Dataset records.
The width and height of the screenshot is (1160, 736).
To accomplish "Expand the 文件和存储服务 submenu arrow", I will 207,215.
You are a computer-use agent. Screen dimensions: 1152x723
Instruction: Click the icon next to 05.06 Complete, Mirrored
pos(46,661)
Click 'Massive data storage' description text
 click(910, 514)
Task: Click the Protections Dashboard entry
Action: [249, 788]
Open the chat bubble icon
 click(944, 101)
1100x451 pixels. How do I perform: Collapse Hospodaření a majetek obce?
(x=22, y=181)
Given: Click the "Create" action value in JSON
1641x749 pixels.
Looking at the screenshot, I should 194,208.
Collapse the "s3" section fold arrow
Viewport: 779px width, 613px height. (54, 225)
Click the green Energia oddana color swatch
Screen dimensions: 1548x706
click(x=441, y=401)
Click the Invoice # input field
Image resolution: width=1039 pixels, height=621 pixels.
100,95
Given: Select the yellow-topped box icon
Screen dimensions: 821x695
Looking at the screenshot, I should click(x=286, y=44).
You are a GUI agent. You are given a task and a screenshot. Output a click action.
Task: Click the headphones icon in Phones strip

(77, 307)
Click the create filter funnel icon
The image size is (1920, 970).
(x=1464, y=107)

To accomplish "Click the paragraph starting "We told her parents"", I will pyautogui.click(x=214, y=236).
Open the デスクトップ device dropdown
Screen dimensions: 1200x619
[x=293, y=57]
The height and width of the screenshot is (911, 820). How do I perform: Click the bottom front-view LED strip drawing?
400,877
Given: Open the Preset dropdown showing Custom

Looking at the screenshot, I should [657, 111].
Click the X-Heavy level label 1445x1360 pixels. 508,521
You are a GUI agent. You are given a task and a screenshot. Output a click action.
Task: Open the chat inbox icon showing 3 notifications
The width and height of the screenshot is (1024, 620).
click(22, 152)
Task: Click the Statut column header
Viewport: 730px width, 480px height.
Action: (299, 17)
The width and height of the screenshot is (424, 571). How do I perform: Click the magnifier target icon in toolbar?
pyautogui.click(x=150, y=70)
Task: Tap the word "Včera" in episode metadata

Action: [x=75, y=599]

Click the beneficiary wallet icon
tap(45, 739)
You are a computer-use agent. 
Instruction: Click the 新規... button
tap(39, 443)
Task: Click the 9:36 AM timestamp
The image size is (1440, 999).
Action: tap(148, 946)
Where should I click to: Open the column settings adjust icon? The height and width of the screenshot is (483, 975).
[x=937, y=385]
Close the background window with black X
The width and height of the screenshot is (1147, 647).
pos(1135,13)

What you are asked to do.
Only this range is to be output: the line that contains "Task: Click the 9:36 AM timestamp" through the last line of the records above, both inclusive.

Solution.
Task: Click the 9:36 AM timestamp
The image size is (1440, 999).
Action: tap(148, 946)
Where should I click to: Open the column settings adjust icon? The height and width of the screenshot is (483, 975).
[x=937, y=385]
Close the background window with black X
The width and height of the screenshot is (1147, 647).
pos(1135,13)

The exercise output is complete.